======== Provided information ========

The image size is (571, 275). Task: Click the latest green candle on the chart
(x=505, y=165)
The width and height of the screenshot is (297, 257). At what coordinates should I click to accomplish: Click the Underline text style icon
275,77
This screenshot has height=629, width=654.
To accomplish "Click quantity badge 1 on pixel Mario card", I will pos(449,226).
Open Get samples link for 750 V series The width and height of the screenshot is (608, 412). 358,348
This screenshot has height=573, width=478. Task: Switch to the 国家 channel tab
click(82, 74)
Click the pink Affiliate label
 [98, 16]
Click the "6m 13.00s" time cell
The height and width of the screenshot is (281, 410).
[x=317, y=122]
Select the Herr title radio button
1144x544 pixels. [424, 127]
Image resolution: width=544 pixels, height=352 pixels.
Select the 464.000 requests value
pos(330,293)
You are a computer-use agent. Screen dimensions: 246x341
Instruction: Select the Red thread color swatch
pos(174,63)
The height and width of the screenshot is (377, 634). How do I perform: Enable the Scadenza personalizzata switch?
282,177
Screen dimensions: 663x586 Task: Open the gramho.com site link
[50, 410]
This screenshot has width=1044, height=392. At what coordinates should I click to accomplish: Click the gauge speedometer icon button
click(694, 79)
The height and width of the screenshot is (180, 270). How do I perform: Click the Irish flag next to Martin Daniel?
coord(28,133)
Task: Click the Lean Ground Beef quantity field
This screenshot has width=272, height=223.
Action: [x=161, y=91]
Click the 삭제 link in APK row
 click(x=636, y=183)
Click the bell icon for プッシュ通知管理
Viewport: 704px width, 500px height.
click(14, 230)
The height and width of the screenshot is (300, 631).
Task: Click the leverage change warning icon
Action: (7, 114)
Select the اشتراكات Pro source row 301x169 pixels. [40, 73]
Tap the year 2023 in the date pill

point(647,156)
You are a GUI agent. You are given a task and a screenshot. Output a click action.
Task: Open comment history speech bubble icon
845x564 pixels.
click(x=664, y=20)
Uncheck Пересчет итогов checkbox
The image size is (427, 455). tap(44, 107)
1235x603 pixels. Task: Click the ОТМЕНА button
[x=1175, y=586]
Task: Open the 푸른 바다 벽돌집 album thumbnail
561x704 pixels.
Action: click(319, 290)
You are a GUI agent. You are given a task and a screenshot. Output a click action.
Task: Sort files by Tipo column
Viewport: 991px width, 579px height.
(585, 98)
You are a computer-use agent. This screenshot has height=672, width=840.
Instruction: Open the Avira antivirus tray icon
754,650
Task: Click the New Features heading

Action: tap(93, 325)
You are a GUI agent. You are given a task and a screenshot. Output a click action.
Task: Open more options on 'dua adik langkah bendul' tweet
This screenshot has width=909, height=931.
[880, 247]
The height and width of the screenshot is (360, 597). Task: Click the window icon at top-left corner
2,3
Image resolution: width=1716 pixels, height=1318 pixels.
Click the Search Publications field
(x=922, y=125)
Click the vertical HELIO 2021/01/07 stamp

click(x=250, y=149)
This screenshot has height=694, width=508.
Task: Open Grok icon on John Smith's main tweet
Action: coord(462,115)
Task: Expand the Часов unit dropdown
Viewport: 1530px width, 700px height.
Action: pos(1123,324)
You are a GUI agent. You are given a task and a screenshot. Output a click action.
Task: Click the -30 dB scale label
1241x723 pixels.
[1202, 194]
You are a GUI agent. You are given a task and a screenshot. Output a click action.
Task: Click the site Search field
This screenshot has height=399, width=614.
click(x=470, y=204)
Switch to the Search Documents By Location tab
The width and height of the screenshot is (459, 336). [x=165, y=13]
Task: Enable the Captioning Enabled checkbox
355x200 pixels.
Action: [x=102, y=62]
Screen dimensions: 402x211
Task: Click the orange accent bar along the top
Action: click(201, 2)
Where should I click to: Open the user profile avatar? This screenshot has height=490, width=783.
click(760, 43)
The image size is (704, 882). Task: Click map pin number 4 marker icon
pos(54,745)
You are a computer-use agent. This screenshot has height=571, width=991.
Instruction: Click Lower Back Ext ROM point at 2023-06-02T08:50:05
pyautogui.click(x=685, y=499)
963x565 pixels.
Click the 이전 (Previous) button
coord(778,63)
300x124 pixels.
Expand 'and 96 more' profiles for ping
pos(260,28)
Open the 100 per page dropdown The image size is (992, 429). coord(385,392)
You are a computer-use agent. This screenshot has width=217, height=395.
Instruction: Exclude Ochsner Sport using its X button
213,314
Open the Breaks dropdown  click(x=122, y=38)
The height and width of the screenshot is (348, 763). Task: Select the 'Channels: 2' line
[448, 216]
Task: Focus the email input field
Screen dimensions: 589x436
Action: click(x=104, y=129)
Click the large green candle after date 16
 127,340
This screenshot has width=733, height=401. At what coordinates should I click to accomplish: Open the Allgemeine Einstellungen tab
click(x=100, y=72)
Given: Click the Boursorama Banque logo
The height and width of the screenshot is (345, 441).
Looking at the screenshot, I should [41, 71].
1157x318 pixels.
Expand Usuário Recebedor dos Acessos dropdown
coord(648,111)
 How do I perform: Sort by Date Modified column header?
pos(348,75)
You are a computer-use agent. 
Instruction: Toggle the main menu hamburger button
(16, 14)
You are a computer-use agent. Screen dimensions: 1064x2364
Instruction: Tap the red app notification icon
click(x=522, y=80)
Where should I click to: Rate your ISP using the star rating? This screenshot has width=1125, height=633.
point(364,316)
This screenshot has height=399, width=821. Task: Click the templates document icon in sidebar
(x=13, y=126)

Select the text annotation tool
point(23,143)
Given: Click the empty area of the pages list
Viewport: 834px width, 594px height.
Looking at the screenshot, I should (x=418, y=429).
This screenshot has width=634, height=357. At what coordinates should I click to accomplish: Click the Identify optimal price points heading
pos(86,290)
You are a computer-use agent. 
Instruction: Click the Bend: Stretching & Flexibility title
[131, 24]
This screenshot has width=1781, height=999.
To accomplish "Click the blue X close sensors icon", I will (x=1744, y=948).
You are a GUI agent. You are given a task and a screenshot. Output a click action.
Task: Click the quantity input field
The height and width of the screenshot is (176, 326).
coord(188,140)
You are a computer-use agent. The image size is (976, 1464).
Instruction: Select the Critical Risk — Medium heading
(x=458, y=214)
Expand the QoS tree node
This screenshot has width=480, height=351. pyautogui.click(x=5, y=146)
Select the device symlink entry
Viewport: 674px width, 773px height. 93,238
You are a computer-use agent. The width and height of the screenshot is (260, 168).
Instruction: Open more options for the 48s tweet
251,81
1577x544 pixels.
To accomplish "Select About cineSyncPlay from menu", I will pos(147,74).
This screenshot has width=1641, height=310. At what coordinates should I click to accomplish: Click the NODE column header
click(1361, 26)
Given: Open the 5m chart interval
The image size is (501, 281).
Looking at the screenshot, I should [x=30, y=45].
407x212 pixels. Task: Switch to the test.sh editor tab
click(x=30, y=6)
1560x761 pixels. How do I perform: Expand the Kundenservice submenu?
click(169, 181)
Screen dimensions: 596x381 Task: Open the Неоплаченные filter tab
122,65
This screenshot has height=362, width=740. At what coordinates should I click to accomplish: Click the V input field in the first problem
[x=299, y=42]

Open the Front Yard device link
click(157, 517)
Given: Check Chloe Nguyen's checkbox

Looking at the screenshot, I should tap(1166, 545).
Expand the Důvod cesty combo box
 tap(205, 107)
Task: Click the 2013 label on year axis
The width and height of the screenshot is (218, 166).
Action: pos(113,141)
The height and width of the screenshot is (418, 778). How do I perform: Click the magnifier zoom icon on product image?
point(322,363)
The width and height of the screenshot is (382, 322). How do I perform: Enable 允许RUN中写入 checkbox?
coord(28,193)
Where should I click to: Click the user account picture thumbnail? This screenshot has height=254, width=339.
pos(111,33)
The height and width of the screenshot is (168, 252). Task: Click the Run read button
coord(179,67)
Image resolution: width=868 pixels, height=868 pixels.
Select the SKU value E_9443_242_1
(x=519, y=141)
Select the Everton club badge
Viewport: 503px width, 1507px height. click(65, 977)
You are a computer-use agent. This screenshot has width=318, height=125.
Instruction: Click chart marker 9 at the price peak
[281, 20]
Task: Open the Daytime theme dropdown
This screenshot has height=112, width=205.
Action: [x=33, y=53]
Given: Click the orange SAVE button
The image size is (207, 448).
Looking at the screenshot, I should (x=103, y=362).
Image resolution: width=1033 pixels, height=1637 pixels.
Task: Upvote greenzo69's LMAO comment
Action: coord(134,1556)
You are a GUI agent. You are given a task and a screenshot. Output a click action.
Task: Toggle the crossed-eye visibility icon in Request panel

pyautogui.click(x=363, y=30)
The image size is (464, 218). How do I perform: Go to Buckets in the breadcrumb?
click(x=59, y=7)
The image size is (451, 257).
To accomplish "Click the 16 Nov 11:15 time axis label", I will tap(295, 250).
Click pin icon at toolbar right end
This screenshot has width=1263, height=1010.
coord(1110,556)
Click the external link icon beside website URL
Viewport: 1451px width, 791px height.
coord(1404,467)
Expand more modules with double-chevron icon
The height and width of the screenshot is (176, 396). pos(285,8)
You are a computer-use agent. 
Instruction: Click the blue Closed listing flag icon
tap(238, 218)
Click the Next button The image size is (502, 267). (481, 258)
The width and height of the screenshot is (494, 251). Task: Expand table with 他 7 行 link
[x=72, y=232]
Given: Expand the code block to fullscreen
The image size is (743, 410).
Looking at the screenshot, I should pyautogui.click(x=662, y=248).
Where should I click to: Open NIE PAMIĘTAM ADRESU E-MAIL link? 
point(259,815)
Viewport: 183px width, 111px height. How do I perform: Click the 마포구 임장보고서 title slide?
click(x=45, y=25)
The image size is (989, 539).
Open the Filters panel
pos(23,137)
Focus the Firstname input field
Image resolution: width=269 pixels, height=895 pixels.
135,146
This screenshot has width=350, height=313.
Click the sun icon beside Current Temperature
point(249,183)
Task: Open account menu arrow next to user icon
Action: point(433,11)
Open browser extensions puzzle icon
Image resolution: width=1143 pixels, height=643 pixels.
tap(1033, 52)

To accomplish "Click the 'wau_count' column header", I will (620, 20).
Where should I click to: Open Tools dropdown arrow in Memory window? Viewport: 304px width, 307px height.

========

▶ _Instructions for the task_
Your answer should be all lines from the data that contain "quantity".

▶ _Solution to the exercise_
To accomplish "Click quantity badge 1 on pixel Mario card", I will pos(449,226).
Task: Click the Lean Ground Beef quantity field
Task: Click the quantity input field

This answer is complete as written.